* _STATED PROBLEM_
Copy out the lines from the one containing "This screenshot has height=1159, width=2240." through the one containing "click(x=356, y=26)", inclusive, switching "magnifier" to "lens" and keeping everything else the same.

* _Records locating words and elements_
-------------------------

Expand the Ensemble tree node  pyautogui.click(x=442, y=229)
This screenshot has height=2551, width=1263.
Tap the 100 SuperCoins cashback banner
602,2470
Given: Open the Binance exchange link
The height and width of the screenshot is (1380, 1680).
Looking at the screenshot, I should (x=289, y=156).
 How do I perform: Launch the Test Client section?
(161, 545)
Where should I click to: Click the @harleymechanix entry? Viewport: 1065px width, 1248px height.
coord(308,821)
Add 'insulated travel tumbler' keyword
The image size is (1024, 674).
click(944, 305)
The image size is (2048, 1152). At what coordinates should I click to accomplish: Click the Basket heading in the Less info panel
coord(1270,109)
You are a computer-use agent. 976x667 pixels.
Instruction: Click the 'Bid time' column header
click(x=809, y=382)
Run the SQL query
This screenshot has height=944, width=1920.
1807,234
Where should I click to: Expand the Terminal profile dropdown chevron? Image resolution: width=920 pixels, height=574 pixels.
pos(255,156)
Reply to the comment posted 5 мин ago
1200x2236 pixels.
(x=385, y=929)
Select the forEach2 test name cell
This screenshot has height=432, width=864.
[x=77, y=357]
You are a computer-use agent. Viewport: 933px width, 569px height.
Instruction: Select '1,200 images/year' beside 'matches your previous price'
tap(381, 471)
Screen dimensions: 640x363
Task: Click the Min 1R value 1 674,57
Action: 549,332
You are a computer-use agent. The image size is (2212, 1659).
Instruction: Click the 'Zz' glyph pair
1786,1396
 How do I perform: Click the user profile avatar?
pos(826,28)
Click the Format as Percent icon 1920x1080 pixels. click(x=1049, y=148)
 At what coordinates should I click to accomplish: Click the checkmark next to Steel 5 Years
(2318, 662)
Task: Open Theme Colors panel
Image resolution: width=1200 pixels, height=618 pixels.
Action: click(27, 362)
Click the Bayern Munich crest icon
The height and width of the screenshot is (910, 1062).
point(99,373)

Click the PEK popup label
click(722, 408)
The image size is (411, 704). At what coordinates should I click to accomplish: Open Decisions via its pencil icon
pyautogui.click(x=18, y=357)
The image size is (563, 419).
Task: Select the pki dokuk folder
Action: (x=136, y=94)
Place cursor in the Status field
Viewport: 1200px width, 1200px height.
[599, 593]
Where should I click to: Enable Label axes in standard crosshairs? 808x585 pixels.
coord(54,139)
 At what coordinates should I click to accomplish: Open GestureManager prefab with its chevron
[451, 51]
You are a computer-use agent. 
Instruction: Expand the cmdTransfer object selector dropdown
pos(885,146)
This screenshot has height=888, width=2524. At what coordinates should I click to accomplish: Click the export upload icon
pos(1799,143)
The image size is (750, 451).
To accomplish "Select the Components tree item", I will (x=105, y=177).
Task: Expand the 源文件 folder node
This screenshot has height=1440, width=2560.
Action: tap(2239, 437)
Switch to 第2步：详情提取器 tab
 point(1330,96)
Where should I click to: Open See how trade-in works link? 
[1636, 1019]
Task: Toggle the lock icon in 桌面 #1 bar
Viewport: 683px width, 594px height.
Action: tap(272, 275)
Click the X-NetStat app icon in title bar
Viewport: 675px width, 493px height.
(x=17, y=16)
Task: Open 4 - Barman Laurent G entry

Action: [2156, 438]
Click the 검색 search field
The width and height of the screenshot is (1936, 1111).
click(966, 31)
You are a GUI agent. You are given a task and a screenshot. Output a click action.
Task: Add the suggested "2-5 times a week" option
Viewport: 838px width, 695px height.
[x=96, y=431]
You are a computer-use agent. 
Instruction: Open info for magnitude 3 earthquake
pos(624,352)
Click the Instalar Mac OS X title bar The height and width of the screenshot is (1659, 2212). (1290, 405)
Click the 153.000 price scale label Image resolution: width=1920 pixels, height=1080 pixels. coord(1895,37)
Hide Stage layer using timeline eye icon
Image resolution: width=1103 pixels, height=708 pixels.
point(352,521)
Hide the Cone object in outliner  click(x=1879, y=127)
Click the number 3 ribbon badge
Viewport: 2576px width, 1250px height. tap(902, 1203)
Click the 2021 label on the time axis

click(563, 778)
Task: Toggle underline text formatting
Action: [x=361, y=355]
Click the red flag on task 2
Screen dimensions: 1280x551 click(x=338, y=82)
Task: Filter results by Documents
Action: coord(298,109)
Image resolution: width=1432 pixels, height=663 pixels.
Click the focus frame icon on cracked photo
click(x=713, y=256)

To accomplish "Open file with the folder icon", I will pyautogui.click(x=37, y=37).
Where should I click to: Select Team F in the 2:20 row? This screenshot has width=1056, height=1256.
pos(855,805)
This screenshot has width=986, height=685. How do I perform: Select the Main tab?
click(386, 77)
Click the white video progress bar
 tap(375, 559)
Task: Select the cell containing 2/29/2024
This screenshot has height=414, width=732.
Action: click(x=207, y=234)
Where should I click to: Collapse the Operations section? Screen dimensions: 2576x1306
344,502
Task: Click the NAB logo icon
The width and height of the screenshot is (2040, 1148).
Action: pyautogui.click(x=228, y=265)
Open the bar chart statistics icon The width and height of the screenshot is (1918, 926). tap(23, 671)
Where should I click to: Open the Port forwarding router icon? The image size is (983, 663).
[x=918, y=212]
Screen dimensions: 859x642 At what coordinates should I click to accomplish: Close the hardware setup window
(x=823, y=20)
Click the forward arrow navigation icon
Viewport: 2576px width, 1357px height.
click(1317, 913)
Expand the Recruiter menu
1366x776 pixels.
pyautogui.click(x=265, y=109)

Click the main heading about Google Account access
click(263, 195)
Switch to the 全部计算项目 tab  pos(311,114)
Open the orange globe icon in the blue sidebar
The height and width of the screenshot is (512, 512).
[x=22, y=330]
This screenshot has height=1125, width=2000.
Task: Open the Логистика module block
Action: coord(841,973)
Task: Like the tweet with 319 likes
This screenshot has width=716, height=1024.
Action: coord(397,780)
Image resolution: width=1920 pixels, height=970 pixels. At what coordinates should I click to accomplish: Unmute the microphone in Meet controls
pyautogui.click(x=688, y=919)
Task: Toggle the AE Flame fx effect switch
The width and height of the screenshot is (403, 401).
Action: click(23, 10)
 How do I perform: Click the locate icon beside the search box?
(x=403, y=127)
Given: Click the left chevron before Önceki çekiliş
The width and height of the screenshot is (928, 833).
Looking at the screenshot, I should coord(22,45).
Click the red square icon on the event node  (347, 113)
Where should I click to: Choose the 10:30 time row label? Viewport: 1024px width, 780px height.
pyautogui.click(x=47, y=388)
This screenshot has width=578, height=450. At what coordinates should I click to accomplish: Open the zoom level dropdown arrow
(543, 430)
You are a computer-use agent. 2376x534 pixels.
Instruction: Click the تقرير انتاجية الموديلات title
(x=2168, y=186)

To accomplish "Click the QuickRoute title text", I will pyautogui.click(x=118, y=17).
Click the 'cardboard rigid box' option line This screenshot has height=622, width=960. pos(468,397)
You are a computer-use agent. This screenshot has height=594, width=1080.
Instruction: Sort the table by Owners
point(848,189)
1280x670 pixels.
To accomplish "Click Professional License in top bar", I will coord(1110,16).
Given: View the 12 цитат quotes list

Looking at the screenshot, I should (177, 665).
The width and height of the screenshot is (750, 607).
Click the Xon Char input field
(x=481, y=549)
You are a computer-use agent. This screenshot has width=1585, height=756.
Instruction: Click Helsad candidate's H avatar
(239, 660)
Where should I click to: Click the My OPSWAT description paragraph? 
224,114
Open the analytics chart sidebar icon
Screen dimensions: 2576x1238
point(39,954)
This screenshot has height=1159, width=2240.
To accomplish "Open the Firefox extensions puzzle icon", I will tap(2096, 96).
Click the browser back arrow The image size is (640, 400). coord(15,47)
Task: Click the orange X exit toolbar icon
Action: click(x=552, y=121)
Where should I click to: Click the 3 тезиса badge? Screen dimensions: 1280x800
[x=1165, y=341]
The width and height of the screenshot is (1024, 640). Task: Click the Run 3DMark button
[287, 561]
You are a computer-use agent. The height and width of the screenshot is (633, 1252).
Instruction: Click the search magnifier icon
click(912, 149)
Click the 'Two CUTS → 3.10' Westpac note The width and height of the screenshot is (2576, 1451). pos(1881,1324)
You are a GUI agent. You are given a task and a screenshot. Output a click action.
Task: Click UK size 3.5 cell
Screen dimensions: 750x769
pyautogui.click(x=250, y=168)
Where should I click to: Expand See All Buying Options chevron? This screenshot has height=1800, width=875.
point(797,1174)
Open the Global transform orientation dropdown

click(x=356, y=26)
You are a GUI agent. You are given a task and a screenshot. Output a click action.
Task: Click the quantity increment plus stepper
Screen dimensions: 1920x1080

-------------------------

* _RESPONSE_
This screenshot has height=1159, width=2240.
To accomplish "Open the Firefox extensions puzzle icon", I will tap(2096, 96).
Click the browser back arrow The image size is (640, 400). coord(15,47)
Task: Click the orange X exit toolbar icon
Action: click(x=552, y=121)
Where should I click to: Click the 3 тезиса badge? Screen dimensions: 1280x800
[x=1165, y=341]
The width and height of the screenshot is (1024, 640). Task: Click the Run 3DMark button
[287, 561]
You are a computer-use agent. The height and width of the screenshot is (633, 1252).
Instruction: Click the search lens icon
click(912, 149)
Click the 'Two CUTS → 3.10' Westpac note The width and height of the screenshot is (2576, 1451). pos(1881,1324)
You are a GUI agent. You are given a task and a screenshot. Output a click action.
Task: Click UK size 3.5 cell
Screen dimensions: 750x769
pyautogui.click(x=250, y=168)
Where should I click to: Expand See All Buying Options chevron? This screenshot has height=1800, width=875.
point(797,1174)
Open the Global transform orientation dropdown

click(x=356, y=26)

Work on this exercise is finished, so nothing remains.